**What you are asked to do:**
Print the data that follows again, keeping every line exact.

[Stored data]
■ ■ ■ ■ ■
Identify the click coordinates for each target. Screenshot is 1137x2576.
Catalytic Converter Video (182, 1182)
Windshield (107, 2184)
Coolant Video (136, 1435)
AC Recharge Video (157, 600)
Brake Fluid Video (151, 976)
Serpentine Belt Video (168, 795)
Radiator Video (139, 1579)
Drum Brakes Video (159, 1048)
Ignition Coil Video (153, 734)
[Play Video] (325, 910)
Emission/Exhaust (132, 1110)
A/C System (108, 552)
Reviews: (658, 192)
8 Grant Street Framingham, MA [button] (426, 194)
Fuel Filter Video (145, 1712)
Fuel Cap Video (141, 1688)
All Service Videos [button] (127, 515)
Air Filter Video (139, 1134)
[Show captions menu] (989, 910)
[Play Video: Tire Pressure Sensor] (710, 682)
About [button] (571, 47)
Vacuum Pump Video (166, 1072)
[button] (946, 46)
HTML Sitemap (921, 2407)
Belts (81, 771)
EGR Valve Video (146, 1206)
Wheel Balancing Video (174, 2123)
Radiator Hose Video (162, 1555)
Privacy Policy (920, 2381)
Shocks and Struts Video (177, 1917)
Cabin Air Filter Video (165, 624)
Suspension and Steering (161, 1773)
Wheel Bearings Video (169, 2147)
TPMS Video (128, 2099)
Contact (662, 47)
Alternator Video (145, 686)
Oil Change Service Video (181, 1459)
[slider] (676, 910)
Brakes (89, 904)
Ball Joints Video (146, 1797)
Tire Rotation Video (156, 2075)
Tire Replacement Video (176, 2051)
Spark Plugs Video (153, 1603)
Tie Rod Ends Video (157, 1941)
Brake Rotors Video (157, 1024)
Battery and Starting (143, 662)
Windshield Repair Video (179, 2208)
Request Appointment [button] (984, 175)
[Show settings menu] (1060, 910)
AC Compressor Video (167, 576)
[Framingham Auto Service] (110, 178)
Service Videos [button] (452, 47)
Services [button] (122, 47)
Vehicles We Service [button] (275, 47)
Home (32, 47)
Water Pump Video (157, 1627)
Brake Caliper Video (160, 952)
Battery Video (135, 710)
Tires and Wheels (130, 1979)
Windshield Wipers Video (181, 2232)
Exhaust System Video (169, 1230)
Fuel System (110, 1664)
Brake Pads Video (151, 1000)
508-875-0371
■ ■ ■ ■ ■
**Response below:**
Identify the click coordinates for each target. Screenshot is 1137x2576.
Catalytic Converter Video (182, 1182)
Windshield (107, 2184)
Coolant Video (136, 1435)
AC Recharge Video (157, 600)
Brake Fluid Video (151, 976)
Serpentine Belt Video (168, 795)
Radiator Video (139, 1579)
Drum Brakes Video (159, 1048)
Ignition Coil Video (153, 734)
[Play Video] (325, 910)
Emission/Exhaust (132, 1110)
A/C System (108, 552)
Reviews: (658, 192)
8 Grant Street Framingham, MA [button] (426, 194)
Fuel Filter Video (145, 1712)
Fuel Cap Video (141, 1688)
All Service Videos [button] (127, 515)
Air Filter Video (139, 1134)
[Show captions menu] (989, 910)
[Play Video: Tire Pressure Sensor] (710, 682)
About [button] (571, 47)
Vacuum Pump Video (166, 1072)
[button] (946, 46)
HTML Sitemap (921, 2407)
Belts (81, 771)
EGR Valve Video (146, 1206)
Wheel Balancing Video (174, 2123)
Radiator Hose Video (162, 1555)
Privacy Policy (920, 2381)
Shocks and Struts Video (177, 1917)
Cabin Air Filter Video (165, 624)
Suspension and Steering (161, 1773)
Wheel Bearings Video (169, 2147)
TPMS Video (128, 2099)
Contact (662, 47)
Alternator Video (145, 686)
Oil Change Service Video (181, 1459)
[slider] (676, 910)
Brakes (89, 904)
Ball Joints Video (146, 1797)
Tire Rotation Video (156, 2075)
Tire Replacement Video (176, 2051)
Spark Plugs Video (153, 1603)
Tie Rod Ends Video (157, 1941)
Brake Rotors Video (157, 1024)
Battery and Starting (143, 662)
Windshield Repair Video (179, 2208)
Request Appointment [button] (984, 175)
[Show settings menu] (1060, 910)
AC Compressor Video (167, 576)
[Framingham Auto Service] (110, 178)
Service Videos [button] (452, 47)
Services [button] (122, 47)
Vehicles We Service [button] (275, 47)
Home (32, 47)
Water Pump Video (157, 1627)
Brake Caliper Video (160, 952)
Battery Video (135, 710)
Tires and Wheels (130, 1979)
Windshield Wipers Video (181, 2232)
Exhaust System Video (169, 1230)
Fuel System (110, 1664)
Brake Pads Video (151, 1000)
508-875-0371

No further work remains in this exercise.